1. As of 2015, abuse of a dominant position, failure to notify a concentration and violation of obligations of undertakings in control of essential facilities will be punishable only as misdemeanours
Under the existing Penal Code, the following competition-related offences are punishable as crimes:
- abuse of a dominant position, if a punishment for a misdemeanour has previously been imposed on the offender for the same act or if the offence relates to price regulation for water, heating, electricity or gas undertakings;
- implementing a concentration without permission to concentrate or violating a prohibition on concentration or the terms of permission to concentrate, if a punishment for a misdemeanour has been imposed on the offender for the same act;
- violation of legal obligations for undertakings in control of essential facilities, if a punishment for a misdemeanour has been imposed on the offender for the same act. An undertaking is deemed to be in control of an essential facility if it operates a network or infrastructure which is impossible or economically unfeasible for other persons to duplicate, but without access to which it is impossible to operate in the particular market.
The Penal Code revision abolishes the concept by which a person who has previously been punished for a misdemeanour can be punished for a criminal offence if they commit the same violation again. Due to this general change, the above three competition law violations will no longer be punishable as criminal offences and will only remain punishable as misdemeanours under the Competition Act. The special provision which prescribed criminal liability for offences related to price regulation for water, heating, electricity or gas undertakings regardless of previous misdemeanours will also be deleted.

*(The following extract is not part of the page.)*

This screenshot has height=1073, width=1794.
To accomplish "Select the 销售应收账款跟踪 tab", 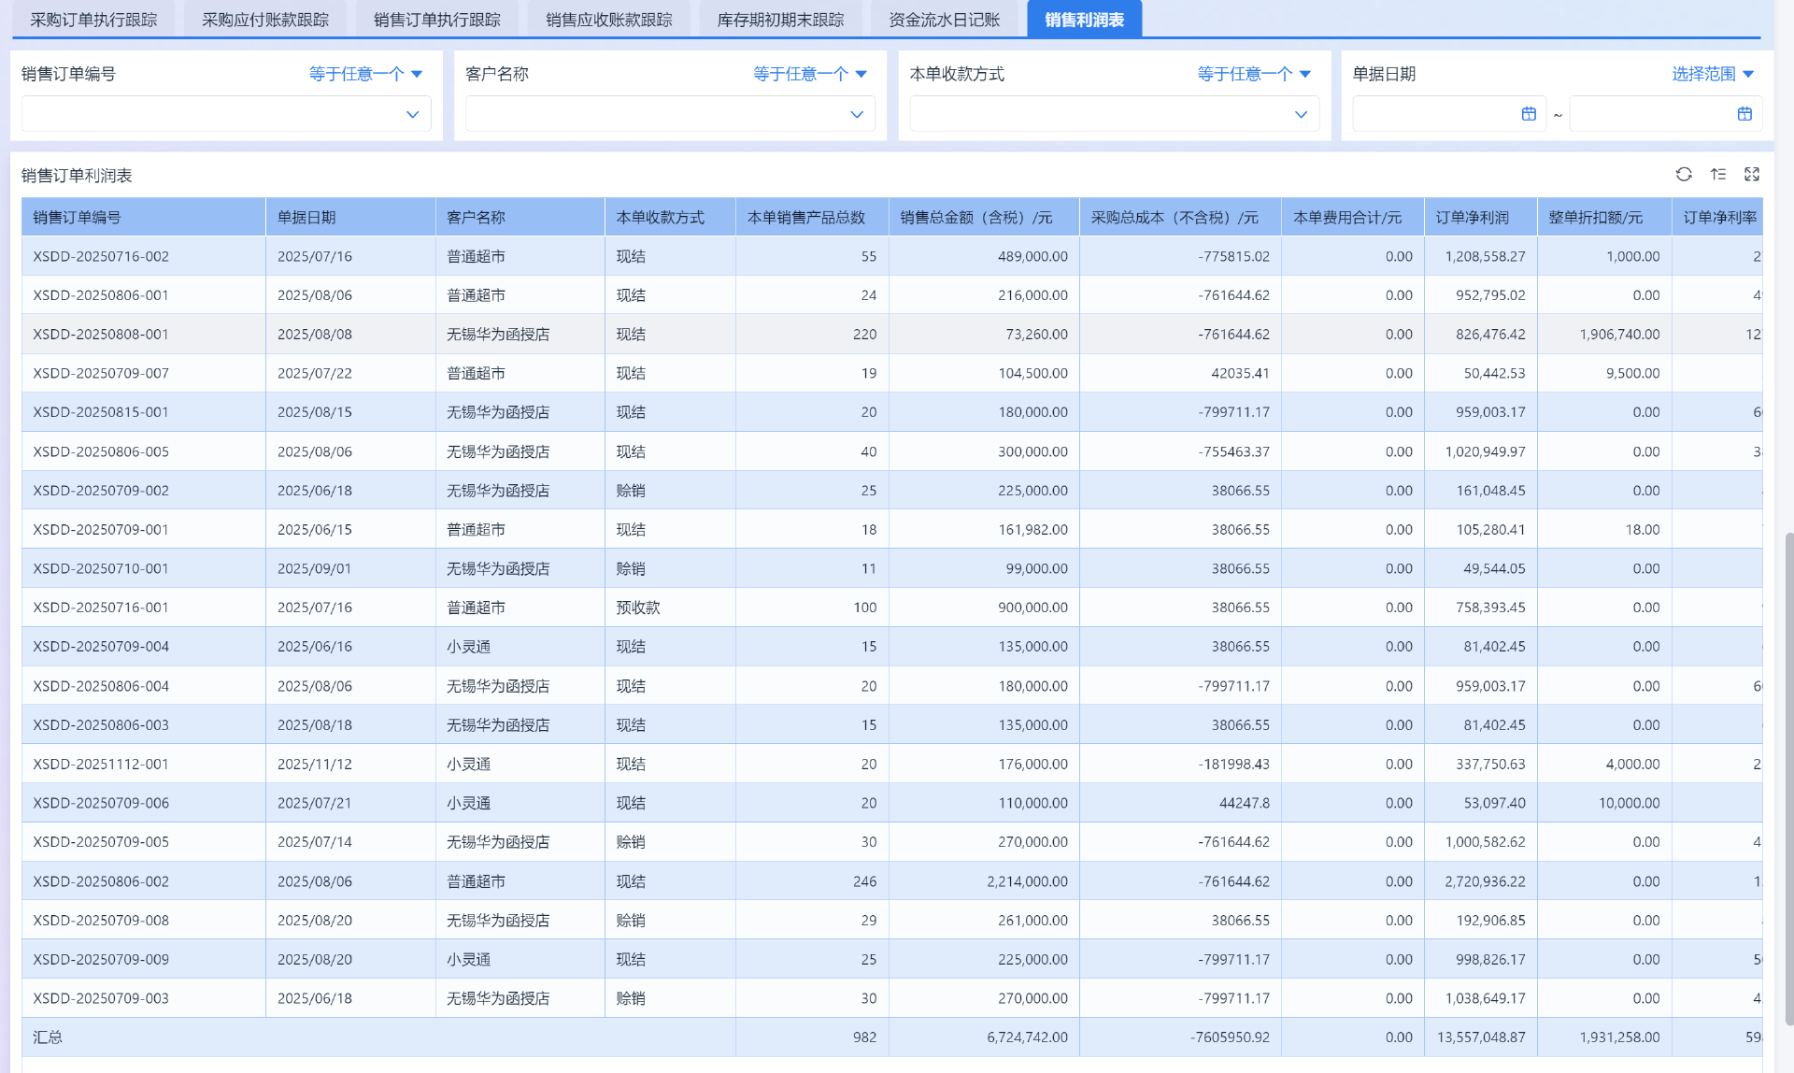I will click(x=608, y=20).
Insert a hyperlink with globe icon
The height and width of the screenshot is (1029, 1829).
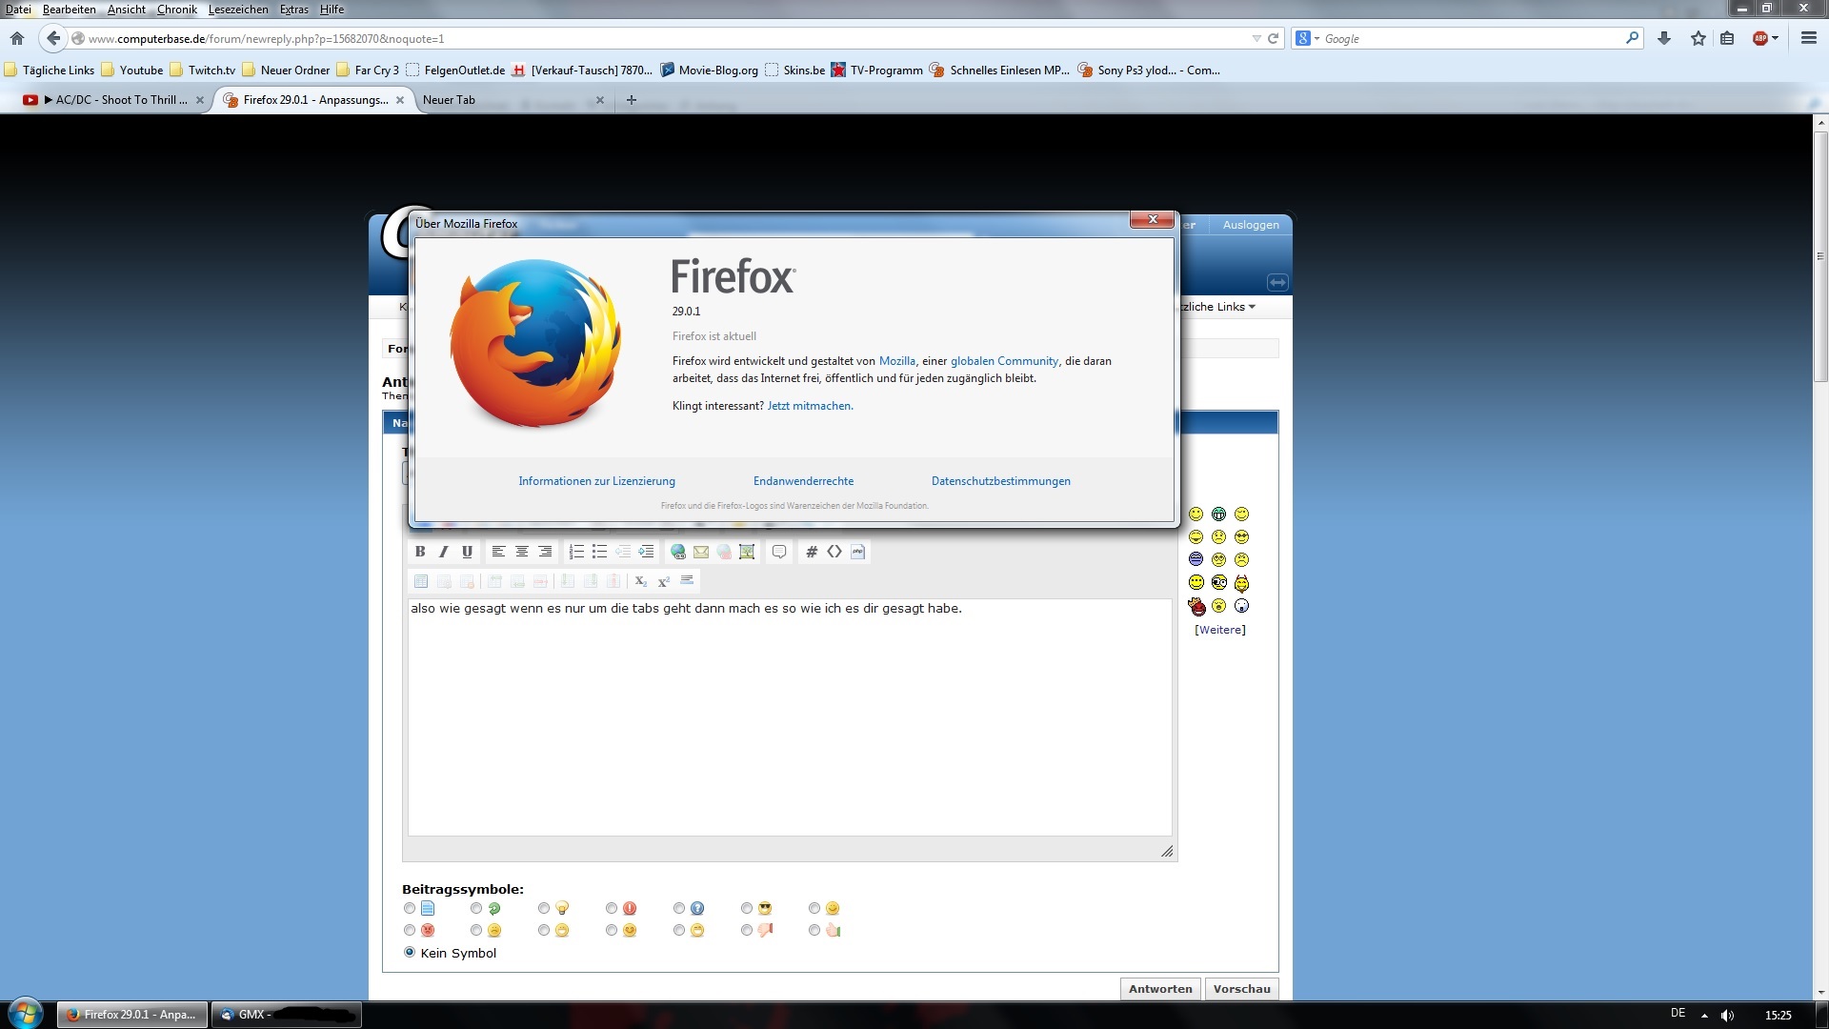(678, 552)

Unlike for criminal offences, misdemeanour proceedings do not entail collection of evidence by way of surveillance activities or application of harsh preventive measures (e.g. house arrest). Further, the limitation period for misdemeanours is three years, instead of five years for crimes, and punishments are less severe.
2. Fines for competition-related misdemeanours to increase in 2015
The fine ceiling for competition-related misdemeanours will increase significantly from 1 January 2015. At present, the maximum fine for legal persons for competition-related misdemeanours is EUR 32,000. Under the new amendments, this limit will increase more than ten times – to EUR 400,000. Although the amount remains well below the current maximum fine of EUR 16 million for repeated competition offences, fines for first-time offenders will increase significantly.
The maximum fine for natural persons for competition-related misdemeanours will remain unchanged. The limit is 300 fine units, which is currently EUR 1,200.
3. Ongoing debate regarding potential new penal law approach to anti-competitive agreements
The amended Penal Code applicable from 1 January 2015 will still include a section by which all anti-competitive agreements, between either competitors or non-competitors, are punishable as criminal offences. Unlike other competition-related offences, anti-competitive agreements qualify as crimes regardless of whether the person has been previously punished for the same act.
During revision of the Penal Code, several market participants proposed that anti-competitive agreements should also be treated as misdemeanours. This proposal was supported by the Estonian Chamber of Commerce and Industry and the Estonian Employers’ Confederation. The Ministry of Justice and the Competition Authority were against the change. Other proposals included creation of a new type of proceedings for anti-competitive agreements similar to state supervision proceedings, as applied in some other countries. Due to conflicting opinions, these issues were excluded from the amendment package entering into force on 1 January 2015. However, they remain on the table as the Legal Affairs Committee of the parliament ordered the Ministry of Justice to propose a solution for more efficient competition offence proceedings by 30 September.